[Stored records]
----

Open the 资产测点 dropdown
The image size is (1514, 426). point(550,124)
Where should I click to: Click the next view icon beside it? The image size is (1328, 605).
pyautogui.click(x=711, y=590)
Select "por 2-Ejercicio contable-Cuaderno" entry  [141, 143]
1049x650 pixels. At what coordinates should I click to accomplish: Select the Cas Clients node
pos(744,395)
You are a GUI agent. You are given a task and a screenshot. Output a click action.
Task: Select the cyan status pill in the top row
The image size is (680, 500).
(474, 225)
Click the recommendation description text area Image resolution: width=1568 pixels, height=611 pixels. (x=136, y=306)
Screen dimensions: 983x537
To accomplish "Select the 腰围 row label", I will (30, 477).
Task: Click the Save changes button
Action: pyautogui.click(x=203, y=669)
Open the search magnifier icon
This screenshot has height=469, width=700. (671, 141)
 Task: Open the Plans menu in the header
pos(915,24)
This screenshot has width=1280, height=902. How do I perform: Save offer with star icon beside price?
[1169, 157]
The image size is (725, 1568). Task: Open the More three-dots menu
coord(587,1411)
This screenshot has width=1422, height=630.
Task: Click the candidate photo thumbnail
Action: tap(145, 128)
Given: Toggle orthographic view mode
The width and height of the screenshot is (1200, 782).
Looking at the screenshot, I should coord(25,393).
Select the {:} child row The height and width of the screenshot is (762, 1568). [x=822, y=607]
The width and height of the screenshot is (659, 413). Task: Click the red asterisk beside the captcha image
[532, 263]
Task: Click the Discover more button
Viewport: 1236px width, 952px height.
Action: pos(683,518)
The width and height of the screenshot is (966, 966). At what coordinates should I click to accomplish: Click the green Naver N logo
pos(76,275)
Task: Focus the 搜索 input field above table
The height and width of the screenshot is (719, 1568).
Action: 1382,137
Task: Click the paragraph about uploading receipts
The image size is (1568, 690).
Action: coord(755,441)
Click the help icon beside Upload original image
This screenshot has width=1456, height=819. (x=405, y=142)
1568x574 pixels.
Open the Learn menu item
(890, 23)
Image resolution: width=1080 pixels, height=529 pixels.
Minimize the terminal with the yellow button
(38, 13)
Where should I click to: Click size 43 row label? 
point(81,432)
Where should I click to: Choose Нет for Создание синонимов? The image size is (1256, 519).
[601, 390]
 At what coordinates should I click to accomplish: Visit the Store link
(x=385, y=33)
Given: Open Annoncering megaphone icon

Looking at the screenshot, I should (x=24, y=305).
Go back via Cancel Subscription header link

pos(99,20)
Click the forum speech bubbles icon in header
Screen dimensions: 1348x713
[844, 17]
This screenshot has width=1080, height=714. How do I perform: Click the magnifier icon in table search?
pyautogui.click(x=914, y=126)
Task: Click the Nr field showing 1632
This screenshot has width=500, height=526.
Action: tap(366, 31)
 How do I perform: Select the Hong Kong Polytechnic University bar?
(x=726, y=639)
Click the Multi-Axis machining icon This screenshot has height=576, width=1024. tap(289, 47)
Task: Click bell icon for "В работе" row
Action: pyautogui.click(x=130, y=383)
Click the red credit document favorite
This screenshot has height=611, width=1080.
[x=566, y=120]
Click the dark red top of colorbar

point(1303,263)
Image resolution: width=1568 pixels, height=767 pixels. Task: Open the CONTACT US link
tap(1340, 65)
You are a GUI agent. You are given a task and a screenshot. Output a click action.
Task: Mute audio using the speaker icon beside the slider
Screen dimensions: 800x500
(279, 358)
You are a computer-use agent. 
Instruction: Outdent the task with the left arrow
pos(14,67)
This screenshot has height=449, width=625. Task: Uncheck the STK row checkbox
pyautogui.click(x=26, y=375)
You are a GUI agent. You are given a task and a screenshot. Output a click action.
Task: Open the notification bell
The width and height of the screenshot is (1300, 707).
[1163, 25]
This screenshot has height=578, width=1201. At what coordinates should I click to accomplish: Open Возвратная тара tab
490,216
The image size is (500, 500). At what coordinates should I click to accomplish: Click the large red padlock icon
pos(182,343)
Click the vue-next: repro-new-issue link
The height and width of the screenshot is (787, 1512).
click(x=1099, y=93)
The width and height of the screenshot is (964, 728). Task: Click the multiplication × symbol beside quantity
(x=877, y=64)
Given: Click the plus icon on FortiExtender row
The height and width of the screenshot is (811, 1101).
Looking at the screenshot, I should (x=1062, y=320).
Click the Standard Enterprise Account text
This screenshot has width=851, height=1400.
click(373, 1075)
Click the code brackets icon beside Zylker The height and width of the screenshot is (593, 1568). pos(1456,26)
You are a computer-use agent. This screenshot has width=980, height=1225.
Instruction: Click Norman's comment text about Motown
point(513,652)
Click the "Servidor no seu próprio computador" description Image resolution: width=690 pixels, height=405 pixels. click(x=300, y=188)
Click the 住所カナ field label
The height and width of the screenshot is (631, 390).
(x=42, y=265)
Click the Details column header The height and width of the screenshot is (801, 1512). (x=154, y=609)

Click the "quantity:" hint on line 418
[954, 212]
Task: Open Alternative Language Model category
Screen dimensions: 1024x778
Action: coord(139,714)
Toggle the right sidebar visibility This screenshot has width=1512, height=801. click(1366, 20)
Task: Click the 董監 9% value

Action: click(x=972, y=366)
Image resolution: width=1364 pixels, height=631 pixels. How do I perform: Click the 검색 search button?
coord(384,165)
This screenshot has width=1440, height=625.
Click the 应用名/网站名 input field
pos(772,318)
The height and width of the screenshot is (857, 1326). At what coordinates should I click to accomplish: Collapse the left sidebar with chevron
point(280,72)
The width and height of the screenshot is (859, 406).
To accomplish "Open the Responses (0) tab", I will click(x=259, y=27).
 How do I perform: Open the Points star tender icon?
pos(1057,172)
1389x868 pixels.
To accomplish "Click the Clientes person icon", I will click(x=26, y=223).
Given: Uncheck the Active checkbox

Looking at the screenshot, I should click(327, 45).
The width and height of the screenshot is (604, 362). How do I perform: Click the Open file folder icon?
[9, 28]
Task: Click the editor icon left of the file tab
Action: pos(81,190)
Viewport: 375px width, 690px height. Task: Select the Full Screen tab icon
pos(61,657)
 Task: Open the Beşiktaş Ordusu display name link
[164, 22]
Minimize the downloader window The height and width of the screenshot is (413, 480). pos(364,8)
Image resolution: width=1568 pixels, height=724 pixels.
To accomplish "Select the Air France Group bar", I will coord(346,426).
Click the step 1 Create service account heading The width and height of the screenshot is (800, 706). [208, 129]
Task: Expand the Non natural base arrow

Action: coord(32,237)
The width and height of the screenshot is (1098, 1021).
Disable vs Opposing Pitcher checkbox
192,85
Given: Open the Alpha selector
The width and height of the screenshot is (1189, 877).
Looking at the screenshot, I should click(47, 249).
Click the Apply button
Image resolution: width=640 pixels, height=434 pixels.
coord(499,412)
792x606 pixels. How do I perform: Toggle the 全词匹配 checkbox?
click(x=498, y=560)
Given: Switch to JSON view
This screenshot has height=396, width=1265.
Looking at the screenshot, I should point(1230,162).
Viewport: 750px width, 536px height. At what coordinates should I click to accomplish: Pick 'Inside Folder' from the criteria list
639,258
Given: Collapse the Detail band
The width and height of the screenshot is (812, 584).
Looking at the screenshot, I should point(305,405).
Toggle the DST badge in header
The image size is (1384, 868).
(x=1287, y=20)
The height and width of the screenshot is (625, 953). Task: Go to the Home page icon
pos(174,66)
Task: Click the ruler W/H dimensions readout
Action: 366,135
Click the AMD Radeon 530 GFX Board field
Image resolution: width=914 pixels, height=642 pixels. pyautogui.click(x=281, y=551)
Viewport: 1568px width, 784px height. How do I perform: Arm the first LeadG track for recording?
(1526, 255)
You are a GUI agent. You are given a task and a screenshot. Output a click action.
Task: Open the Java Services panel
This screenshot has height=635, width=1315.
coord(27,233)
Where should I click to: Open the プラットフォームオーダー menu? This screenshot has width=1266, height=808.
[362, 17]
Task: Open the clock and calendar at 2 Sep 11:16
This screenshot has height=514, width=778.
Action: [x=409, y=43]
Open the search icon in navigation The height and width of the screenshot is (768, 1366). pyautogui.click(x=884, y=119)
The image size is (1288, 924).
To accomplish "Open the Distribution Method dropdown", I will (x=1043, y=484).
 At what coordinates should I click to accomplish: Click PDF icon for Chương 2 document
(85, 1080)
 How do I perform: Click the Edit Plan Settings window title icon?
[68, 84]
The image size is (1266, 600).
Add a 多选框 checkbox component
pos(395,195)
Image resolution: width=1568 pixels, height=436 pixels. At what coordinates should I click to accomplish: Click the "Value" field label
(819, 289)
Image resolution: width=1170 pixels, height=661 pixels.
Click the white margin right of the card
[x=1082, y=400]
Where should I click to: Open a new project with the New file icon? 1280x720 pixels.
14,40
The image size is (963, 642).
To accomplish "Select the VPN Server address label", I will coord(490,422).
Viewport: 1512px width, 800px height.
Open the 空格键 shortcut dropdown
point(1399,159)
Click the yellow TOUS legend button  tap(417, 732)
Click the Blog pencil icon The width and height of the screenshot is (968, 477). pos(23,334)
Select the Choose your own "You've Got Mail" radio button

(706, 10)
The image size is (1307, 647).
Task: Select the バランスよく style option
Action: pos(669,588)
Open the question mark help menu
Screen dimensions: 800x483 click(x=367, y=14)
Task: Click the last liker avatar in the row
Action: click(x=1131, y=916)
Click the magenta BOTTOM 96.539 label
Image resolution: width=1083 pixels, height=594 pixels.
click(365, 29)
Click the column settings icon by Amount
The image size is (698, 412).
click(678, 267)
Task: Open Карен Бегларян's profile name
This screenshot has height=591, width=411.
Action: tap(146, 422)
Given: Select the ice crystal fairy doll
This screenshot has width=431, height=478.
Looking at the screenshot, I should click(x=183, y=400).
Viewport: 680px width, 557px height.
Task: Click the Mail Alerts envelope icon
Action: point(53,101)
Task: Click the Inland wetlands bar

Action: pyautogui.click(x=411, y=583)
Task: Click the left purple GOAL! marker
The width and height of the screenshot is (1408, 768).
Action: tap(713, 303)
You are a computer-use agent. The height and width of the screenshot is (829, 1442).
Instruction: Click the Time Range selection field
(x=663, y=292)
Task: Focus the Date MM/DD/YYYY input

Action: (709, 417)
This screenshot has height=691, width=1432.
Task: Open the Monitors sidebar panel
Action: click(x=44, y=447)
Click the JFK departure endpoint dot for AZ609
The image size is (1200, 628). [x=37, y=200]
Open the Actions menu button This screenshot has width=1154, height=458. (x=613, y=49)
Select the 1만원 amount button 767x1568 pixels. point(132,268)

----

> [TASK] Looking at the entries above, say how many lines contain the word "computer". Only the number is wanted.

> [FINISHED TASK] 3